■ **What the task asks**
Transcribe exactly, please, the lines from the one containing "Viewport: 1280px width, 720px" through the end of the records below, and leave out the pictures.

■ ■ ■ ■ ■

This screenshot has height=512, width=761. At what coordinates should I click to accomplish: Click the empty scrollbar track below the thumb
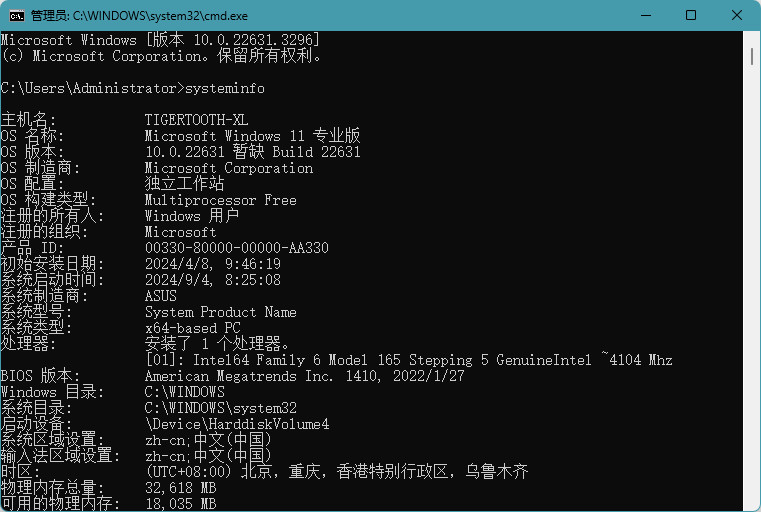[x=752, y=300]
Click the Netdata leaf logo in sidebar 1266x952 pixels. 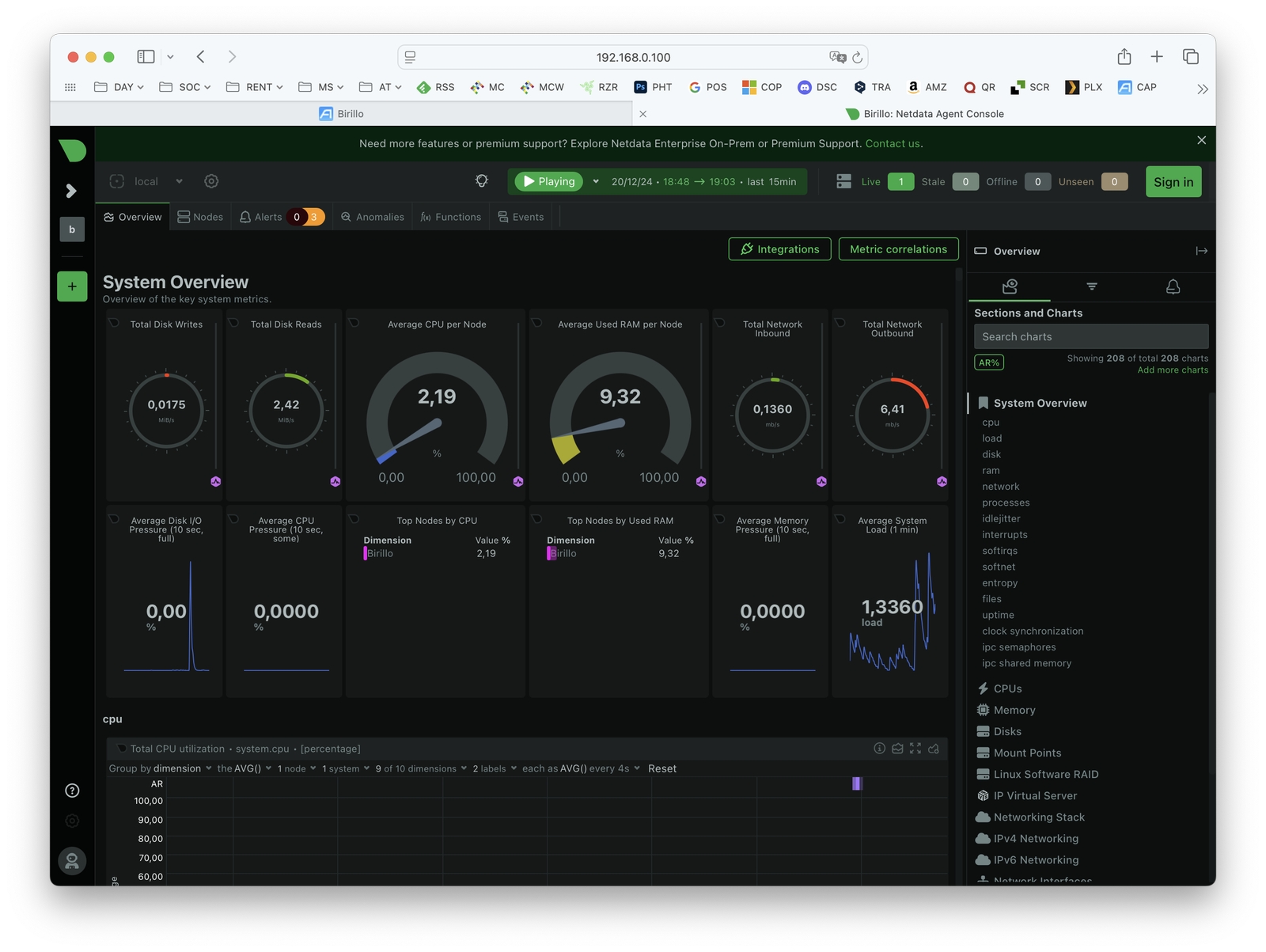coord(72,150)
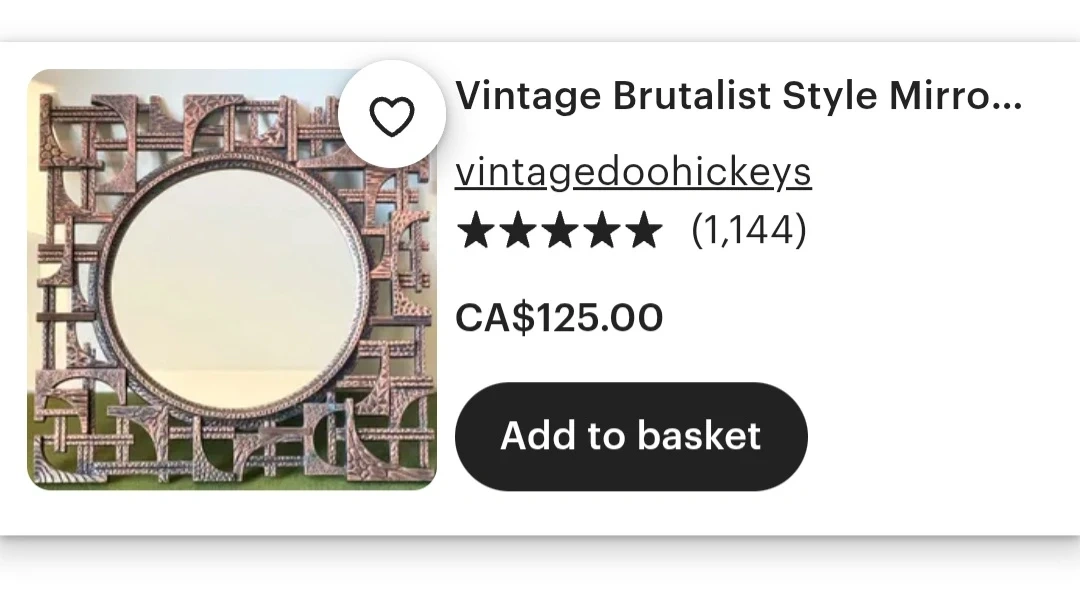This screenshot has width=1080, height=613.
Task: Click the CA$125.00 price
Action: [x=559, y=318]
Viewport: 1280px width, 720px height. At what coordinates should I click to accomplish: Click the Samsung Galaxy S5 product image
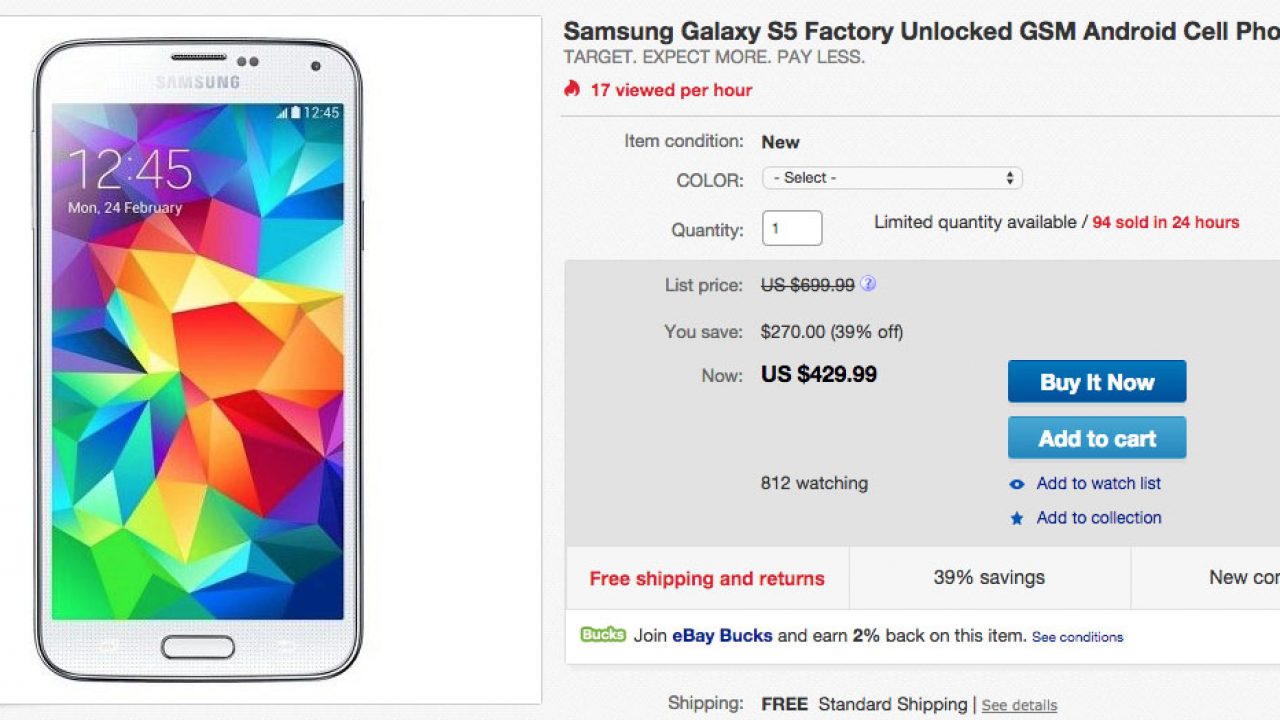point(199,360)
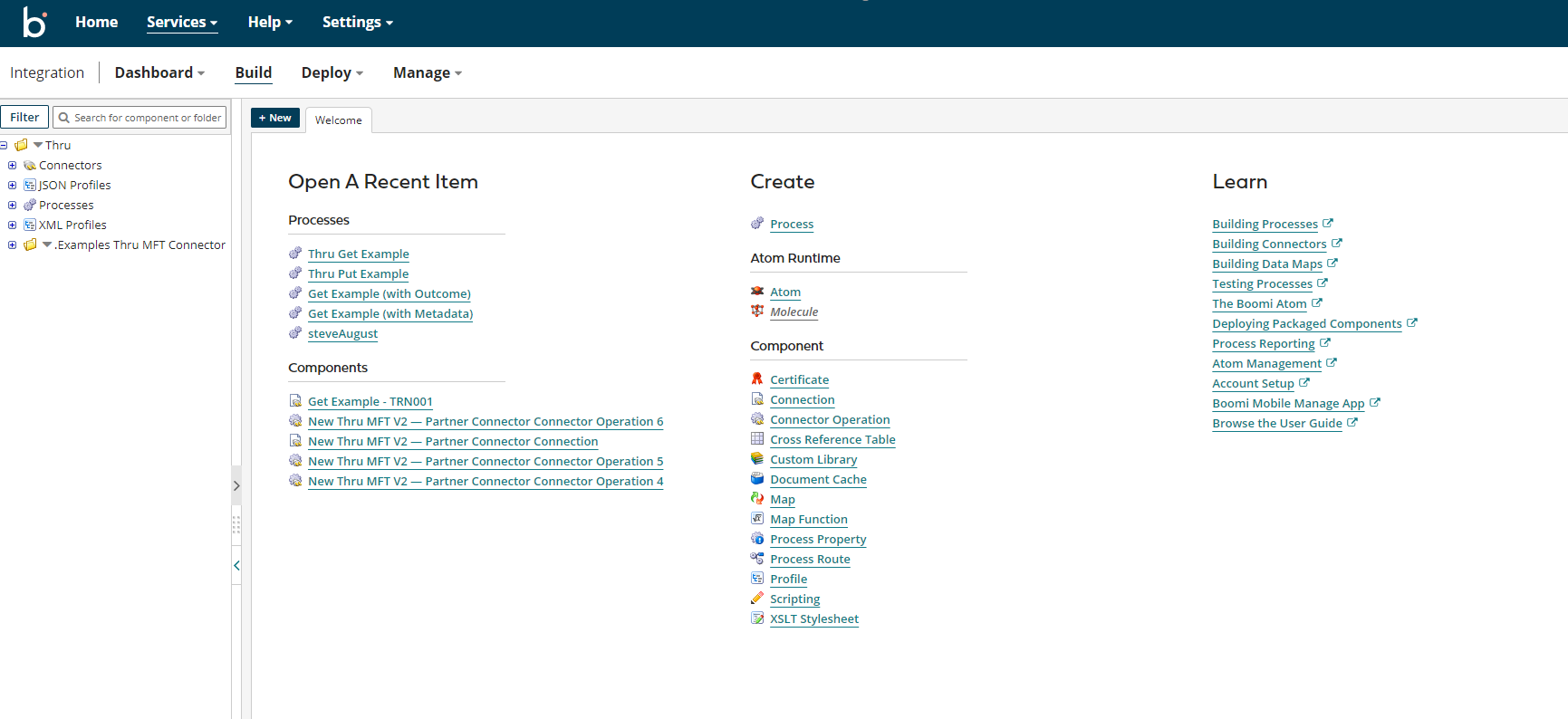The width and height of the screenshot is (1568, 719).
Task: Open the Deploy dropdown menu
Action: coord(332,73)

■ ■ ■ ■ ■

■ **Output of the task**
Viewport: 1280px width, 720px height. At what coordinates should I click to accomplish: Click the Samsung Galaxy S5 product image
point(199,360)
The width and height of the screenshot is (1568, 719).
Task: Open the Deploy dropdown menu
Action: coord(332,73)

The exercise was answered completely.